*Document excerpt:*
---

# Join Semilattice is Ordered Structure

## Contents

## Theorem

Let $\left({S, \vee, \preceq}\right)$ be a join semilattice.

Then $\left({S, \vee, \preceq}\right)$ is an ordered structure.

That is, $\preceq$ is compatible with $\vee$.

## Proof 1

For $\struct {S, \vee, \preceq}$ to be an ordered structure is equivalent to, for all $a, b, c \in S$:

- $a \preceq b \implies a \vee c \preceq b \vee c$
- $a \preceq b \implies c \vee a \preceq c \vee b$

Since Join is Commutative, it suffices to prove the first of these implications.

By definition of join:

- $a \vee c = \sup \set {a, c}$

where $\sup$ denotes supremum.

- $b \preceq b \vee c$
- $c \preceq b \vee c$

Now also $a \preceq b$, and by transitivity of $\preceq$ we find that:

- $a \preceq b \vee c$

Thus $b \vee c$ is an upper bound for $\set {a, c}$.

Hence:

- $a \vee c \preceq b \vee c$

by definition of supremum.

$\blacksquare$

## Proof 2

Let $a, b, c \in S$.

Let $a \preceq b$.

By the definition of join semilattice:

- $a \vee b = b$

Thus:

- $\left({a \vee b}\right) \vee c = b \vee c$

Since $\vee$ is associative, commutative, and idempotent:

- $\left({a \vee c}\right) \vee \left({b \vee c}\right) = b \vee c$

Therefore, $a \vee c \preceq b \vee c$.

From Join is Commutative, we conclude that:

- $c \vee a \preceq c \vee b$

$\blacksquare$

---

*Dataset content:*

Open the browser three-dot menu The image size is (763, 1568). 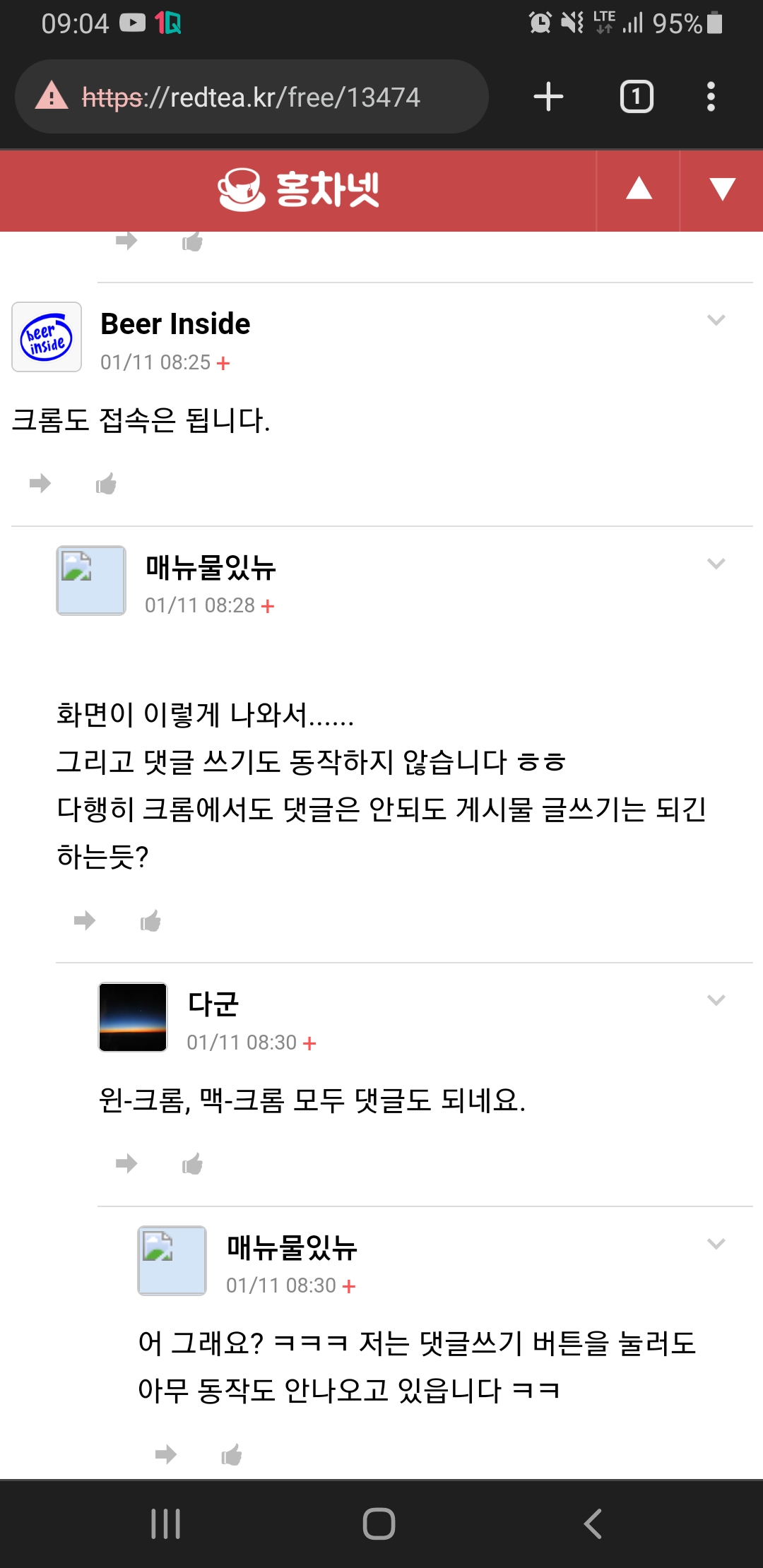click(x=711, y=97)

---

*Your objective:*
In Proof 1 of the join semilattice page, what property of $\preceq$ is used to conclude that $a \preceq b \vee c$?

*Output:*
Transitivity of $\preceq$.